Никогда ни слова о политике. Со мной. Никогда.
– А он преподавал в Кембридже?
– Нет, нет.
– Просто жил.
– Студент, просто студентом был. А потом он жил в Лондоне: не знаю, он околачивался – там и тут. Потом – я немножко расскажу вам всю историю – потом я узнал, что он сделался членом
Britannia Youth, “Молодежи Британии”. Это организация, которая брала школьников на Parteitag, партконференцию, в Нюрнберг.
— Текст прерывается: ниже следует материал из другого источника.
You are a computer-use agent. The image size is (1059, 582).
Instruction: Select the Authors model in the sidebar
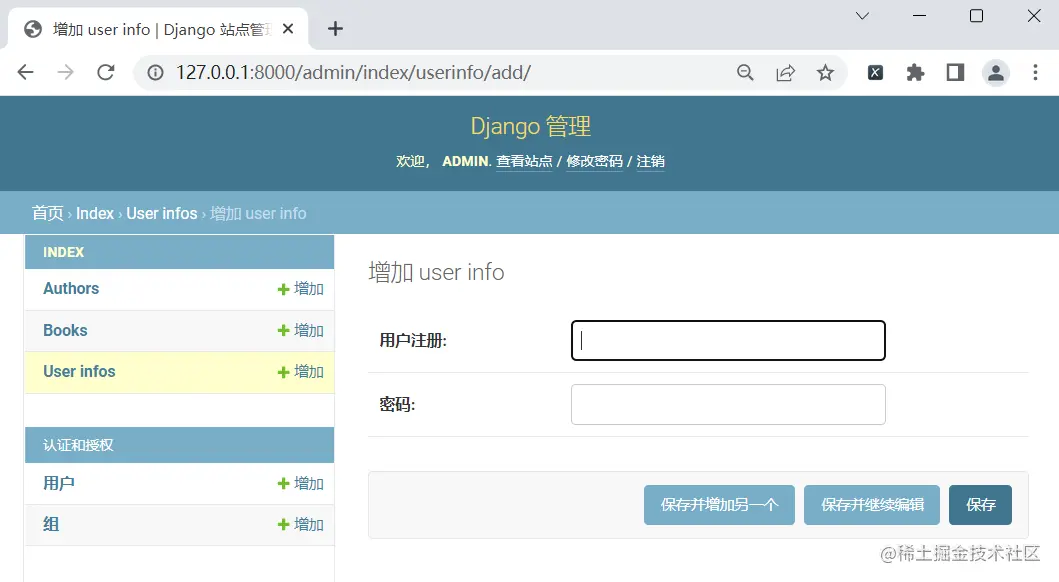click(70, 289)
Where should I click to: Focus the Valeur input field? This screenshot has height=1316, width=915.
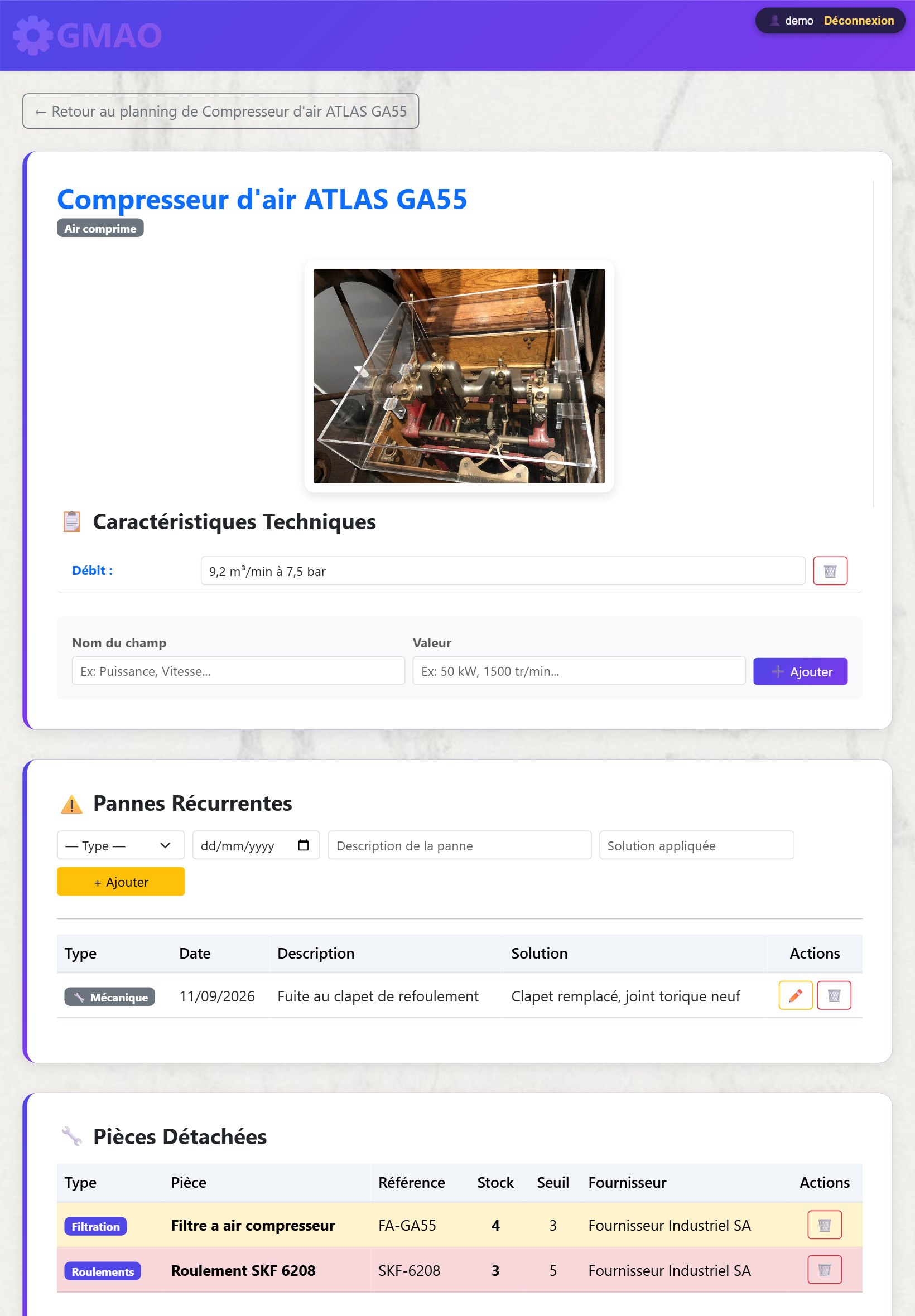point(579,671)
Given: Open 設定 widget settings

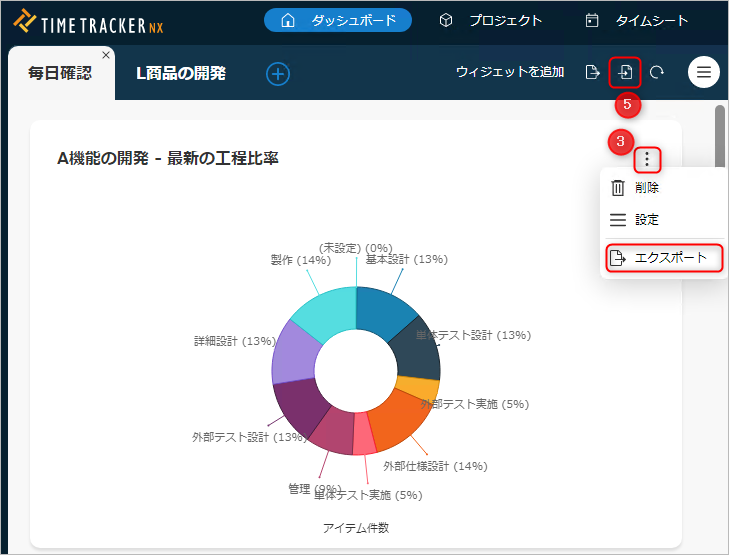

Решил сделаться фашистом: как, почему – знать не могу. Он был агент коммунизма все время, ему давали быть, сохраняли. Вы знаете, что главный шпион, Филби, был большой друг – его лично наградил – Франко, в Испании, он был приставлен к нему как журналист. Они умели это делать, умели. Вдруг Берджесс является ко мне в сороковом году и спрашивает меня – я его не видел четыре года; он сказал: я знаю, что вы меня презираете, не любите, ненавидите, я фашист, но вы знаете, я очень такой славный человек, у меня обаяние, у меня связи. Я не говорю, что я вам друг, но хотите ли вы быть пресс-атташе в московском британском посольстве?.. Помилуйте. Пресс-атташе это значит все эти отношения с газетами. Во время договора Риббентропа и
Сталина. Англичане тогда решили… Идея вводить британскую пропаганду в советскую прессу не очень реальная. Он говорит: вы не волнуйтесь. Все не важно. В посольстве никто не говорит по-русски, уверяю вас. Нам вас там нужно иметь… Я пошел к
Гарольду Николсону – который был его большим другом…
– К кому?
– Harold Nicolson, был такой писатель. И он был его другом всю жизнь. И после раскрытия все его позиции сохранились. Он говорит: чудная идея, поезжайте. Поезжайте туда – и я с
Берджессом поехал пароходом в Америку. Приехал в Вашингтон. По дороге в Москву. Через дня три-четыре его послали назад, домой.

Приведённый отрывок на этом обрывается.